As of January 1, 2020 this library no longer supports Python 2 on the latest released version. Library versions released prior to that date will continue to be available. For more information please visit Python 2 support on Google Cloud.

Working with BigQuery STRUCT dataΒΆ

The BigQuery STRUCT data type provided data that are collections of named fields.

sqlalchemy-bigquery provided a STRUCT type that can be used to define tables with STRUCT columns:

from sqlalchemy.ext.declarative import declarative_base
from sqlalchemy import Column, String, Integer, Float
from sqlalchemy_bigquery import STRUCT

Base = declarative_base()

class Car(Base):
    __tablename__ = "Cars"

    model = Column(String, primary_key=True)
    engine = Column(
        STRUCT(
            cylinder=STRUCT(("count", Integer),
                            ("compression", Float)),
            horsepower=Integer)
        )

STRUCT types can be nested, as in this example. Struct fields can be defined in two ways:

  • Fields can be provided as keyword arguments, as in the cylinder and horsepower fields in this example.

  • Fields can be provided as name-type tuples provided as positional arguments, as with the count and compression fields in this example.

STRUCT columns are automatically created when existing database tables containing STRUCT columns are introspected.

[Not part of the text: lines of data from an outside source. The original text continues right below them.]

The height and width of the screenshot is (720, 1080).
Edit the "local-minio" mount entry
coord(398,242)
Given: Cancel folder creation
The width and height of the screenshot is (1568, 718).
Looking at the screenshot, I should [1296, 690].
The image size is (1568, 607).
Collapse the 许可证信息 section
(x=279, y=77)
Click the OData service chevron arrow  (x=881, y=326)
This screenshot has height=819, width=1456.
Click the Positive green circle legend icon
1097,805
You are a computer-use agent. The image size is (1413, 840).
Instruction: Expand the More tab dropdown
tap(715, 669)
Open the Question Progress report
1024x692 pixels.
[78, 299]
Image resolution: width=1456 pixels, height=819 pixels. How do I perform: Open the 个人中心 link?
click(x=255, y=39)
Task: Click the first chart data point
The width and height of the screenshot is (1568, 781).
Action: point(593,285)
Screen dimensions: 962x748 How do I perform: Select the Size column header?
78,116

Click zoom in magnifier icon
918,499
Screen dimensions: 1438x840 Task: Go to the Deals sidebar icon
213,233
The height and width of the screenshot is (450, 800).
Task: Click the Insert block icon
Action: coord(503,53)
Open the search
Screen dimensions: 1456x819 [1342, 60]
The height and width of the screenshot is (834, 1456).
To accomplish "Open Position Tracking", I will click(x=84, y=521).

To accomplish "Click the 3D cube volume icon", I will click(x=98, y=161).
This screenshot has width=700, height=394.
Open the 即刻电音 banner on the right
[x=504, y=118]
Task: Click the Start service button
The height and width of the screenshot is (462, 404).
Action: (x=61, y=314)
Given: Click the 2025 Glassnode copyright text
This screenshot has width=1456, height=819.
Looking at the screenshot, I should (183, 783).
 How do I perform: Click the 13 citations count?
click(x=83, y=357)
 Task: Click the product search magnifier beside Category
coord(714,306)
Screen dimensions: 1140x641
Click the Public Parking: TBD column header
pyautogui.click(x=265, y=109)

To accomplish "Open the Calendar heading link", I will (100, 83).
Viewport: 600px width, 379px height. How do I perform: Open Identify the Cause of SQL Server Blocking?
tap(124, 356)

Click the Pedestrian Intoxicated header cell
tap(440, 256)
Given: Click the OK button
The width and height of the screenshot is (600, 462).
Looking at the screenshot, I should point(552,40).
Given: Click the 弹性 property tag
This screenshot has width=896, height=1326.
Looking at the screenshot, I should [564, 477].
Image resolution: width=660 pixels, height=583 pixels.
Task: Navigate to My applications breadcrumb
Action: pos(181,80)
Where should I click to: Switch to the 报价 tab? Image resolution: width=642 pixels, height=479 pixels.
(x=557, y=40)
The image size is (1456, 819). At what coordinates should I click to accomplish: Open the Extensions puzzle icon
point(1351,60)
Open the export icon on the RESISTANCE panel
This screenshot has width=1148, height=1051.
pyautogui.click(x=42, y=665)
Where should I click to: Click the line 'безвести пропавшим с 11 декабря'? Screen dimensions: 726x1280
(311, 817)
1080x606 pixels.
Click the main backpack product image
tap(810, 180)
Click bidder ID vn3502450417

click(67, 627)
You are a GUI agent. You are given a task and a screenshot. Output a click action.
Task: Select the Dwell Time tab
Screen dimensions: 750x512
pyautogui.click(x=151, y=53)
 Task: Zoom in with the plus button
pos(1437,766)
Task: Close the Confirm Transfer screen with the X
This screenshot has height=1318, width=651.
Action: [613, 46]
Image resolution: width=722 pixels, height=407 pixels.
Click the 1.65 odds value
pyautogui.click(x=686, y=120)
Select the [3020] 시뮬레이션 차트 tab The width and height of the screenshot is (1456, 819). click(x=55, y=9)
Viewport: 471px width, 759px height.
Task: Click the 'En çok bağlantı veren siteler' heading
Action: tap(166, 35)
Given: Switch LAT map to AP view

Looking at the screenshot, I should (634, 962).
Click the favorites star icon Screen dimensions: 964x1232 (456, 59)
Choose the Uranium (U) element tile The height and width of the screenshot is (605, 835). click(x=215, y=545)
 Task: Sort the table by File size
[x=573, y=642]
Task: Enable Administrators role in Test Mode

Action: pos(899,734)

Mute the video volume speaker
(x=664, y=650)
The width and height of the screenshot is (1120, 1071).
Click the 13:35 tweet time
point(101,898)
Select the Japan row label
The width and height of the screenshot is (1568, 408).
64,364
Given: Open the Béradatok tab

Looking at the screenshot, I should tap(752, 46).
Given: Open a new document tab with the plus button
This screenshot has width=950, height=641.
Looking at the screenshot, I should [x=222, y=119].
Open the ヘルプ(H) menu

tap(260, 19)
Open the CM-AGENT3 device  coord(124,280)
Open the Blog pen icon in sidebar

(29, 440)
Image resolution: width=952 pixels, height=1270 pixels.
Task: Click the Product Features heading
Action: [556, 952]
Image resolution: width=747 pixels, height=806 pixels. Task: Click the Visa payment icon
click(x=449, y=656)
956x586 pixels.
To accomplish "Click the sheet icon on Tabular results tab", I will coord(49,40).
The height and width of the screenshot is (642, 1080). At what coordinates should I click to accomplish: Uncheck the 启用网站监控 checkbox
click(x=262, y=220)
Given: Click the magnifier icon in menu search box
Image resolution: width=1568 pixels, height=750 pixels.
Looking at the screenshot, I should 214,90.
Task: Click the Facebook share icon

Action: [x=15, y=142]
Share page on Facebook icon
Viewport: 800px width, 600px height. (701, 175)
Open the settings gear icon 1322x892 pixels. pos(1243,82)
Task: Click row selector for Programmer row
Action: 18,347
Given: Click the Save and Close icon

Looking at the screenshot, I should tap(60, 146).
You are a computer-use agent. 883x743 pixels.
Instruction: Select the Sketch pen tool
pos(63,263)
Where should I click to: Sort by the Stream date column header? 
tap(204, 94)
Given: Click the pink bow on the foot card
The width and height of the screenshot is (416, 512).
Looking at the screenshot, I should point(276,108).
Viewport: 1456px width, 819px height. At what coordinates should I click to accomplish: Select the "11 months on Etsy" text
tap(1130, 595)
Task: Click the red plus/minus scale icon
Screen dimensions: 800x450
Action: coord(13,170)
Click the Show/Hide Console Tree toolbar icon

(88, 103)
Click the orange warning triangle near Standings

Struct data are represented in Python as Python dictionaries:

from sqlalchemy.orm import sessionmaker

Session = sessionmaker(bind=engine)
session = Session()

sebring = Car(model="Sebring",
              engine=dict(
                  cylinder=dict(
                      count=6,
                      compression=18.0),
                  horsepower=235))
townc = Car(model="Town and Counttry",
            engine=dict(
                cylinder=dict(
                    count=6,
                    compression=16.0),
                horsepower=251))
xj8 = Car(model="XJ8",
          engine=dict(
              cylinder=dict(
                  count=8,
                  compression=10.75),
              horsepower=575))

session.add_all((sebring, townc, xj8))
session.commit()

When querying struct fields, you can use attribute access syntax:

sixes = session.query(Car).filter(Car.engine.cylinder.count == 6)

or mapping access:

sixes = session.query(Car).filter(Car.engine["cylinder"]["count"] == 6)

and field names are case insensitive:

sixes = session.query(Car).filter(Car.engine.CYLINDER.COUNT == 6)

When using attribute-access syntax, field names may conflict with column attribute names. For example SQLAlchemy columns have name and type attributes, among others. When accessing a field whose name conflicts with a column attribute name, either use mapping access, or spell the field name with upper-case letters.